DOCUMENT TEXT:
Peo v. Clutts
Peo v. Clutts
Opinion
24CA1689 Peo v Clutts 09-25-2025 COLORADO COURT OF APPEALS
Court of Appeals No. 24CA1689 Fremont County District Court Nos. 03CR159 & 03CR253 Honorable Lynette M. Wenner, Judge
The People of the State of Colorado, Plaintiff-Appellee, v. Edward Allen Clutts, Defendant-Appellant.
ORDERS AFFIRMED Division I Opinion by JUDGE KUHN J. Jones and Moultrie, JJ., concur NOT PUBLISHED PURSUANT TO C.A.R. 35(e) Announced September 25, 2025
Philip J. Weiser, Attorney General, William G. Kozeliski, Senior Assistant Attorney General, Denver, Colorado, for Plaintiff-Appellee Edward Allen Clutts, Pro Se ¶1 Defendant, Edward Allen Clutts, appeals the district court’s orders denying his most recent postconviction motion. We affirm.

DATA FOR REVIEW:
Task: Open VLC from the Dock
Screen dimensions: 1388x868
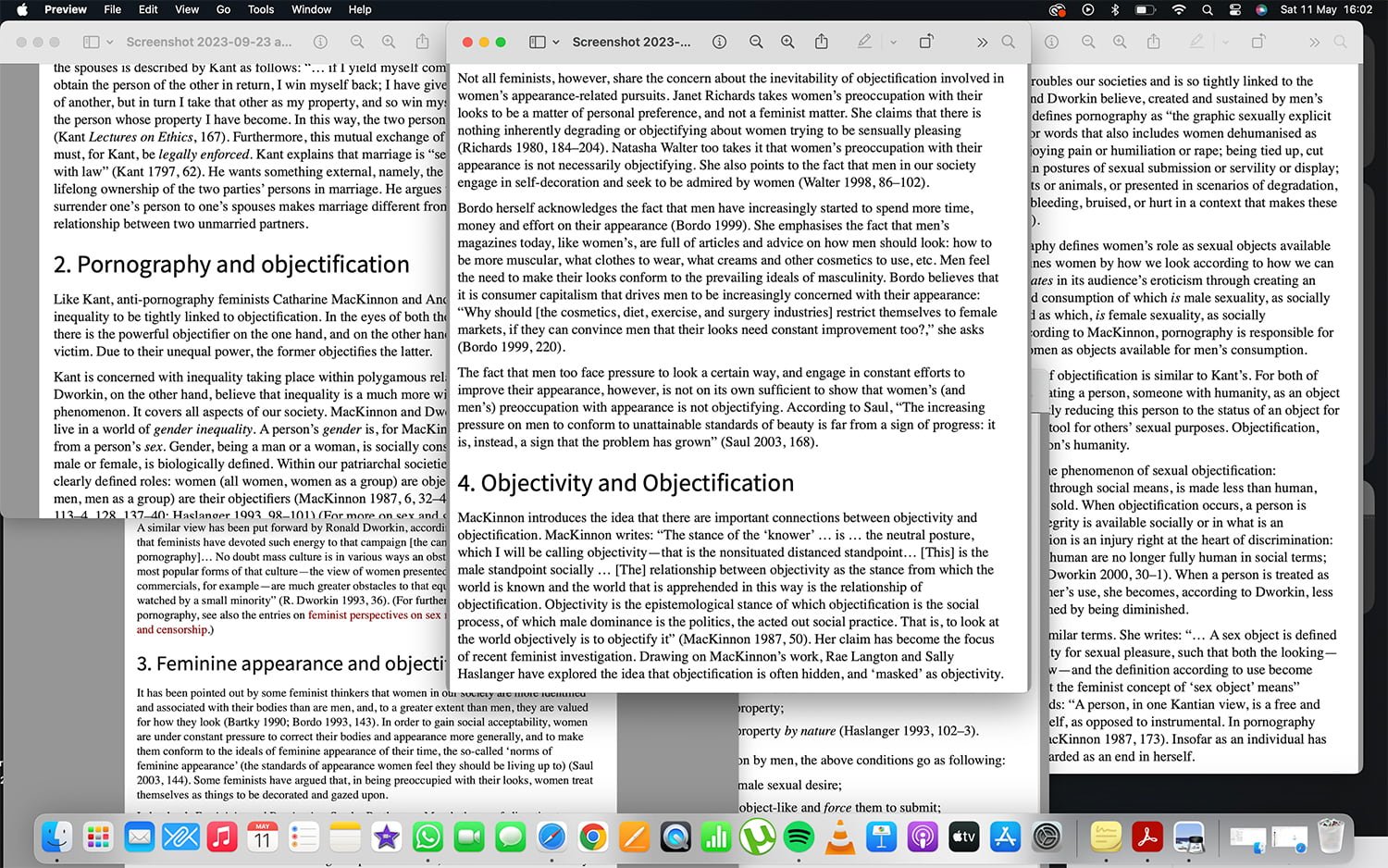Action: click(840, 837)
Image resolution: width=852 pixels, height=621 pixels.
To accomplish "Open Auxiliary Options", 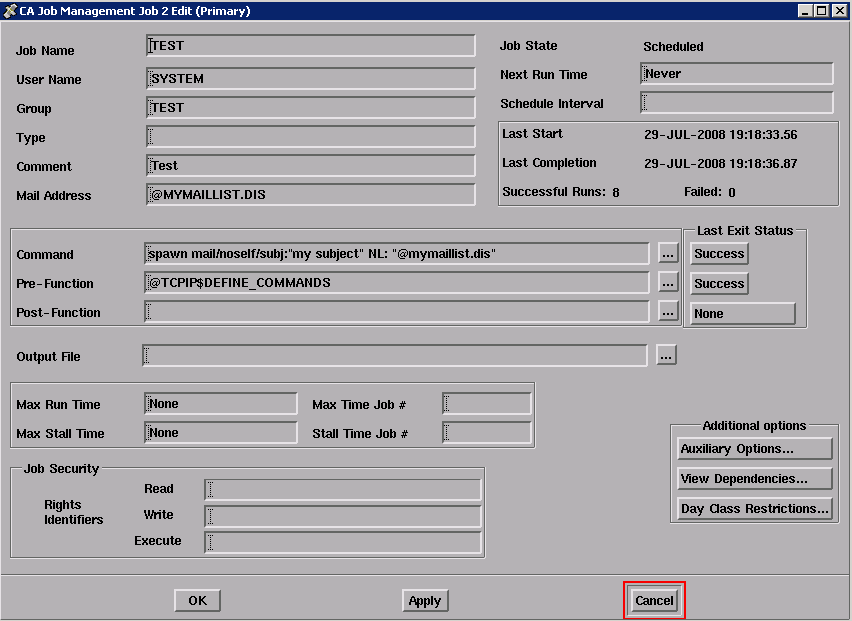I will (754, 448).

INSTRUCTIONS:
**A.** Decide whether each statement below agrees with the Clutts opinion, answering yes or no and quoting the words of the opinion that decide it: (i) Judge Kuhn wrote the opinion; (ii) the opinion was published; (iii) the Attorney General represented Clutts.
**B.** Pick up the Clutts opinion after its last sentence and continue it in the same formal register.

ANSWER SET:
**A.**
(i) Yes: "Opinion by JUDGE KUHN".
(ii) No: "NOT PUBLISHED PURSUANT TO C.A.R. 35(e)".
(iii) No: "Edward Allen Clutts, Pro Se".

**B.**
I. Background ¶2 Clutts was charged in Fremont County with sex offenses in two separate criminal cases involving different victims. After a consolidated trial, a jury found Clutts guilty of three counts of sexual assault on a child by one in a position of trust as part of a pattern of abuse — two in Case No. 03CR159 and one in Case No. 03CR253. The trial court imposed concurrent, indeterminate prison sentences for each conviction.
¶3 Clutts directly appealed, and a division of this court affirmed the judgments of conviction, affirmed the sentences in part and reversed them in part, and remanded for resentencing on one conviction in Case No. 03CR159. See People v. Allen, (Colo. App. No. 04CA1752, Jan. 18, 2007) (not published pursuant to C.A.R. 35(f)). The mandate in the direct appeal was issued in July 2007.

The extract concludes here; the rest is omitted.